If Putin were to wait until the Ukraine became part of NATO, he would face military consequences if he seized Sebastopol, with NATO countries committed to fighting him. But as the Ukraine is only talking to NATO at this stage with nothing definite arranged, Putin could seize Sebastopol and make it effectively Russian territory once more, and probably face only token Ukrainian resistance.

The Ukraine depends totally on Russia for its energy needs, and Putin has already demonstrated that he is willing to cut off the gas. Within The Crimea the pro-Russian party is still popular, and resistance locally might also be muted.

Putin could progress to The Crimea by land, which is not an easy route requiring passage through narrow gorges, but an approach by sea would also be possible from Russian Black Sea coastal ports. By seizing Poti, and destroying the Georgian navy, potential resistance from that quarter has already been neutralised.

Whether Putin does keep his army marching west or not is unknowable, but the thought must be in his mind. If he has any strategic notion, it will be The Crimea that is in his mind’s eye and the potential future loss of the Port Of Sebastopol that would motivate him to take further risks. He could tidy up Georgia’s oil pipeline later.

The Tap Blog is a collective of like-minded researchers and writers who’ve joined forces to distribute information and voice opinions avoided by the world’s media.

One Response to “Will Russians Advance On The Crimea Next?”

  1. Anonymous says:

    This is interesting, but strictly British point of view.

    Georgia is part of British strategy: they will paint Russia as a bully and a dangerous state to mobilize other spineless countries (like France for example) for their cause. While US doesn’t have the wisdom nor intelligence to achieve that, British have it all: very good intelligence, high influence on mainstream media with proxies virtually all over the world, and they have the wisdom. What they lack is the flesh/brute force, and US are supposed to deliver that.

    The big fear from Russian expansion is created artificially and is masterminded in Britain (US side of the Axis is yet to become ideoligized once again).

    Georgian crisis is equivalent to Cuban crisis and that is all – Imagine Russian military bases in Ireland… I wonder what would Britain do?

    As for the Ukraine, I doubt Putin will push for the confrontation – he is not in the position and he doesn’t need it. But he also can not let NATO take over Ukraine. The stupidity of Ukraine’s leaders is endless.

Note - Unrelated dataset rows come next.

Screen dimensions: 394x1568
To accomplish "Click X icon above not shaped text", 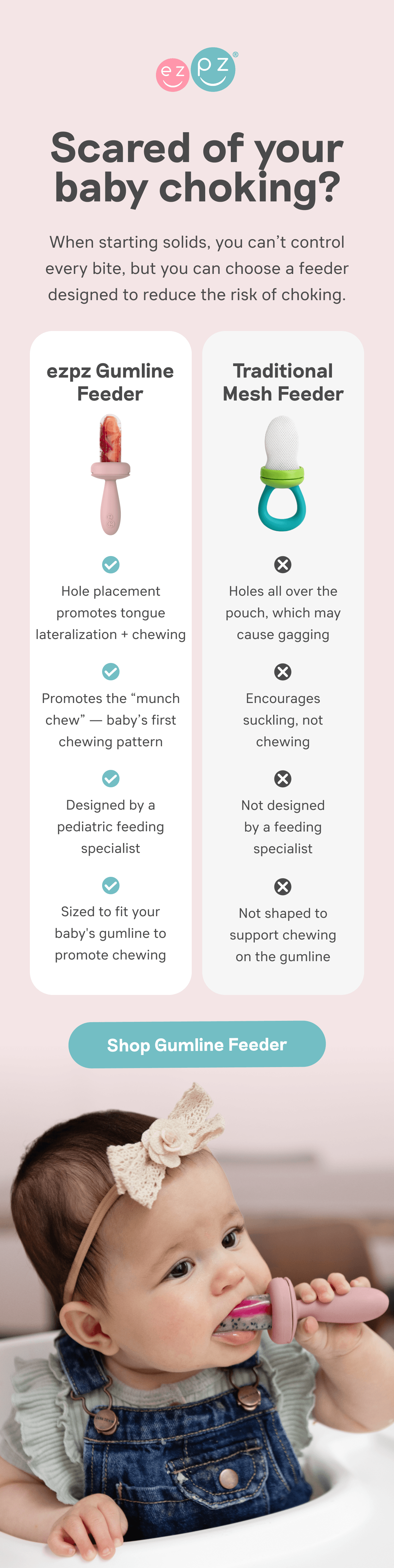I will 283,886.
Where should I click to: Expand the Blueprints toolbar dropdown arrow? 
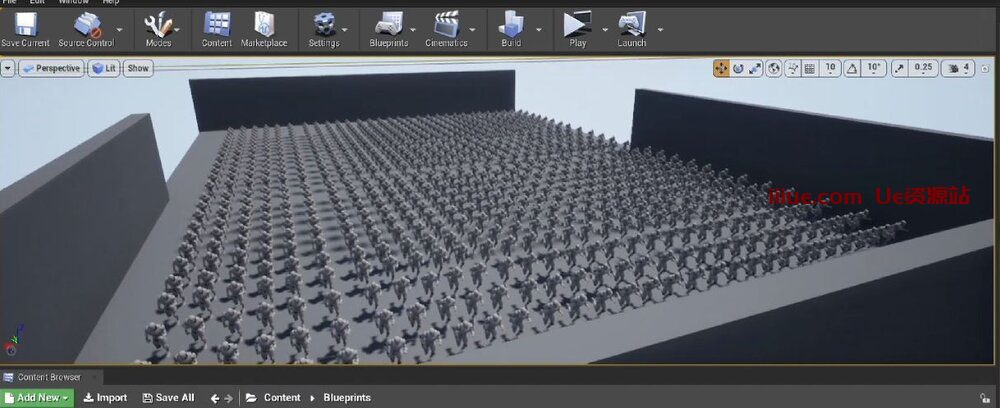point(415,30)
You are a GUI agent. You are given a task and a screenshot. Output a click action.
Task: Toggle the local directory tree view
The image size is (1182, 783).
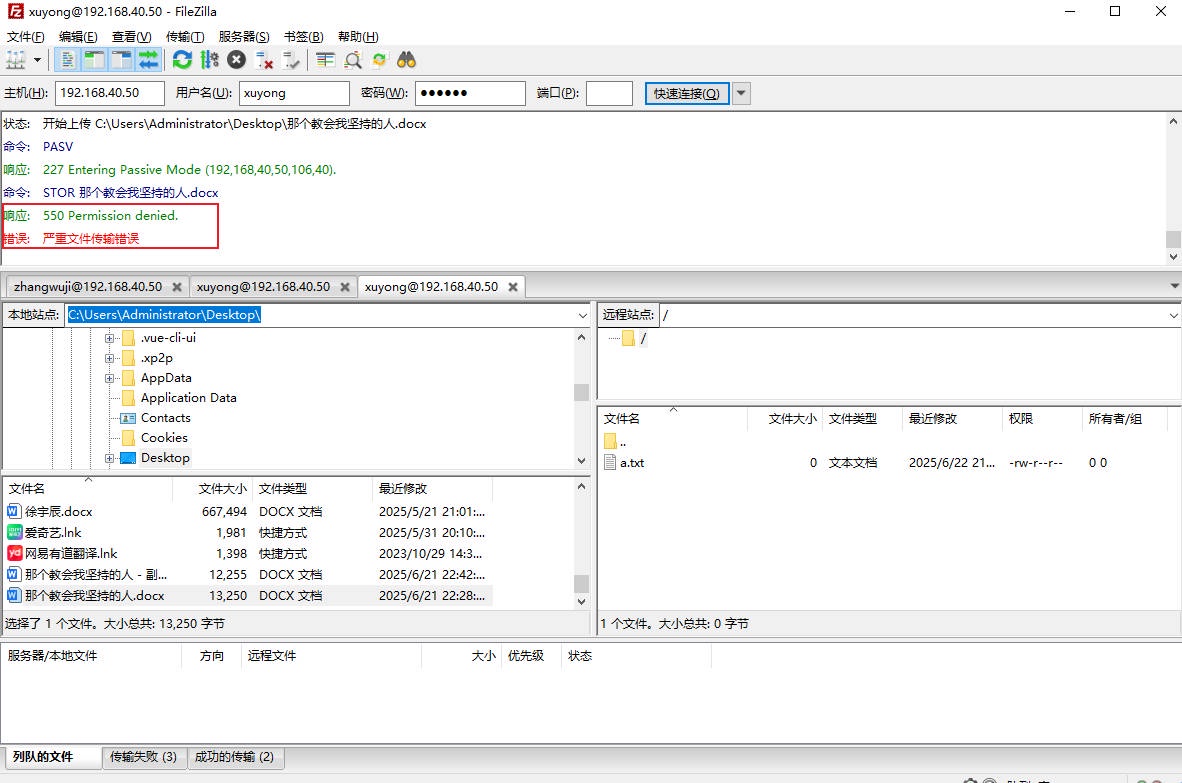pyautogui.click(x=95, y=60)
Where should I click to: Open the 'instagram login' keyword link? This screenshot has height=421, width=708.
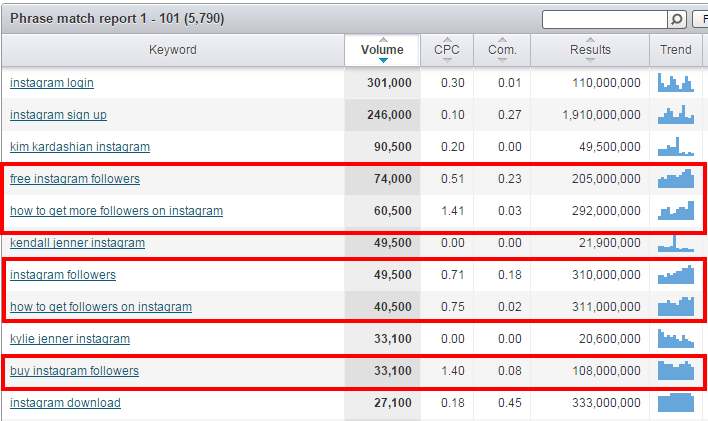tap(52, 83)
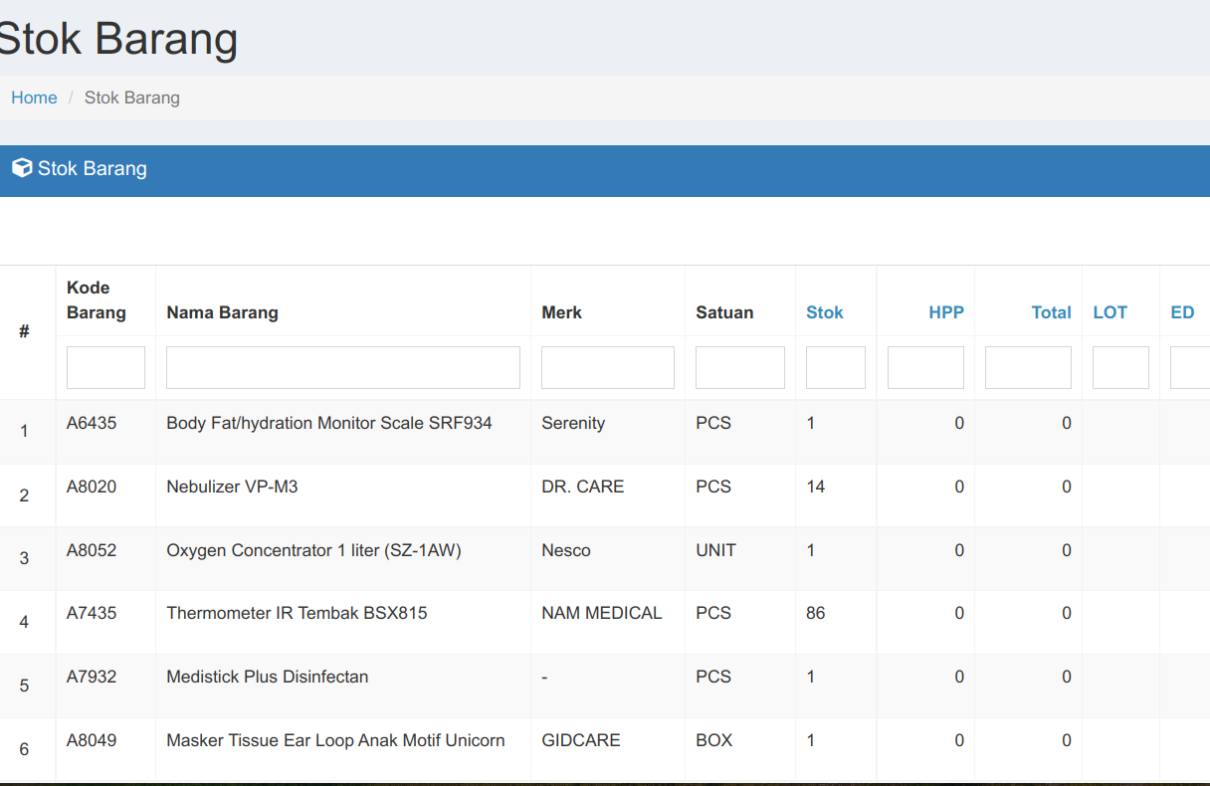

    However, I bet Germany will play a constructive role as a voice of common sense and either block admition of Ukraine into NATO, or advice Ukraine to not pursue that any more; they will probably broker a deal where Ukraine would get a piece of the oil cake in exchange for giving up NATO. This will not be an easy task, but it is not impossible.

    Germany desperately needs stable energy sources that are not in the hands of The Axis and Russia seems to be a logical choice; destabilizing her would only benefit The Axis but not European nations. German investment in Russia is huge; plus, they know very well what was their mistake in their last attempt at world dominance.

    And it would make a lot of sense: Russians don’t care about expanding teritory, they don’t have enough people to populate what they already have; they do, however care to keep NATO away from their border (who can object to that?)

    If, however, The Axis manages to push Ukraine into madness, Putin’s response will not be direct military confrontation but what I would expect is that Russians living in Ukraine (a very significant number) raise their voice. Ukraine stands no chance of surviving if Russians living in Ukraine decide it is not what they wanted.

    It makes no sense for Ukraine to fight with Russia, the whole thingy is purely the game of The Axis in their charge at world dominance.

    To finish my monologue with a question to the blog creators: I understand people behind this blog are British and they are also EU skeptics… what are you really worried about? Do you really believe Britons are sincere in their intentions with the EU? EU is merely a tool and will be thrown away when not needed any more. Worry not.